Program participants complete 4,000 hours of paid training over two years, most of it alongside experienced dairy farmers, and work their way up from apprentices to Journey Dairy Graziers and Master Dairy Graziers. Although most of that time is spent in on-the-job training, there’s also a significant requirement for related instruction. That’s where CALS comes in.

As part of the program, apprentices attend a seminar about pasture-based dairy and livestock through the Wisconsin School for Beginning Dairy and Livestock Farmers (WSBDF), which is co-sponsored by the CALS-based Center for Integrated Agricultural Systems and the Farm and Industry Short Course.
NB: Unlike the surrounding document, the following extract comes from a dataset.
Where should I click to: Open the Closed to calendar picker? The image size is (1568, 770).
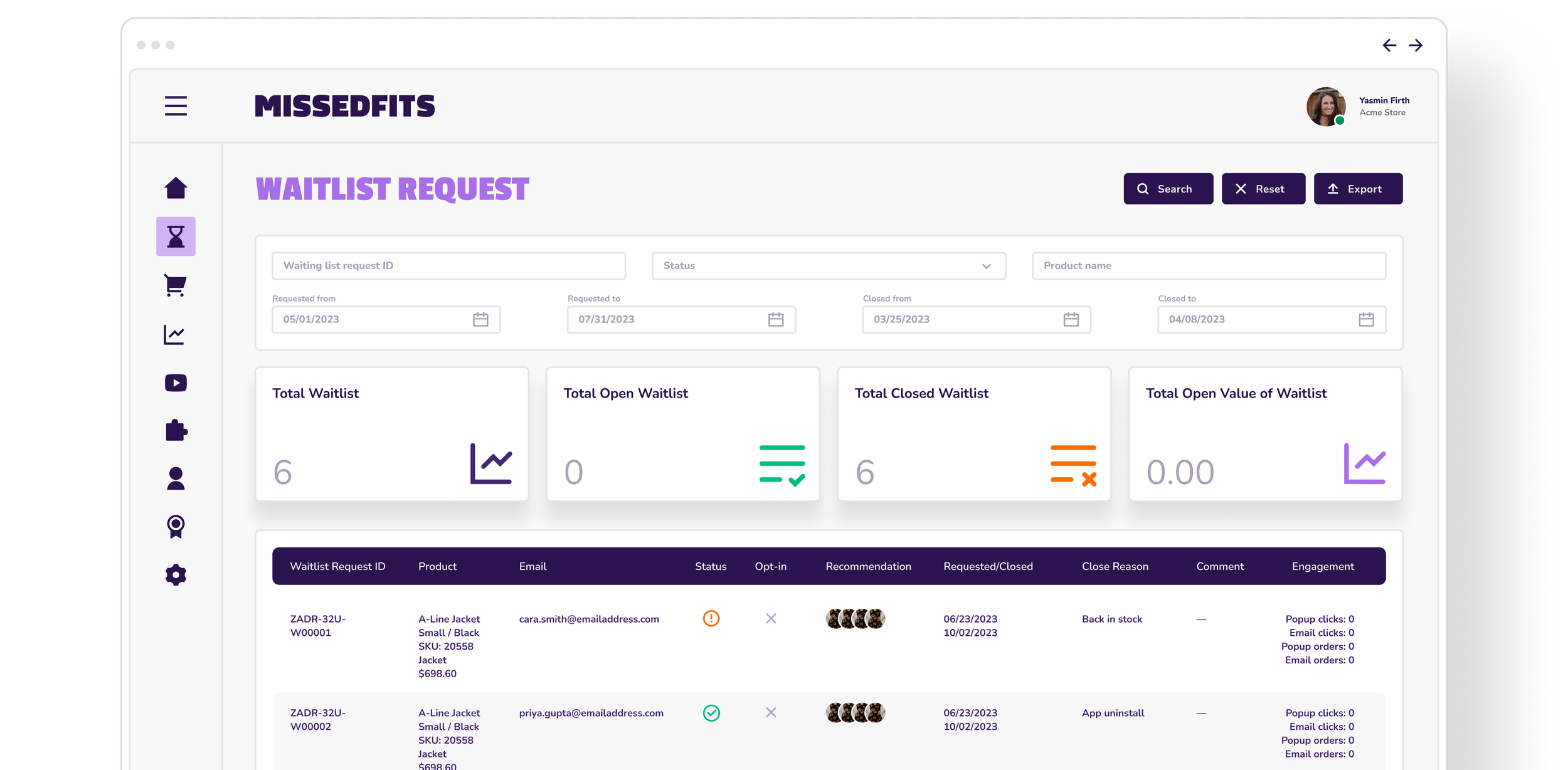[1366, 320]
The seminar involves a 32-hour commitment, which is generally fulfilled through distance education and includes instruction from CALS professors from dairy, animal and soil sciences.

“We believe in the Wisconsin Idea and want to make sure our classes are accessible to people who want more education, but preferably close to where they live and work,” says Nadia Alber, a WSBDF outreach coordinator who helps organize the seminar and also serves on the DGA board.

In 2009, GrassWorks, Inc. turned to WSBDF director Dick Cates PhD’83 for guidance and access to a well-respected educational curriculum to help get the DGA up and running—and the WSBDF team has been involved ever since.

“We were just this little nonprofit with a very small budget trying to compete for a big federal grant,” says Tomandl. “For us, it was important to have UW–Madison as a strategic partner.”

As part of the most recent round of funding, DGA’s partners at CALS will lead an effort to quantify the program’s broader impacts.

“They have already proven that participants are moving along to their own farms after the apprenticeship, so they have an established track record,” says Alber. “This new study will look at some of the program’s other impacts, including economic, environmental and social.”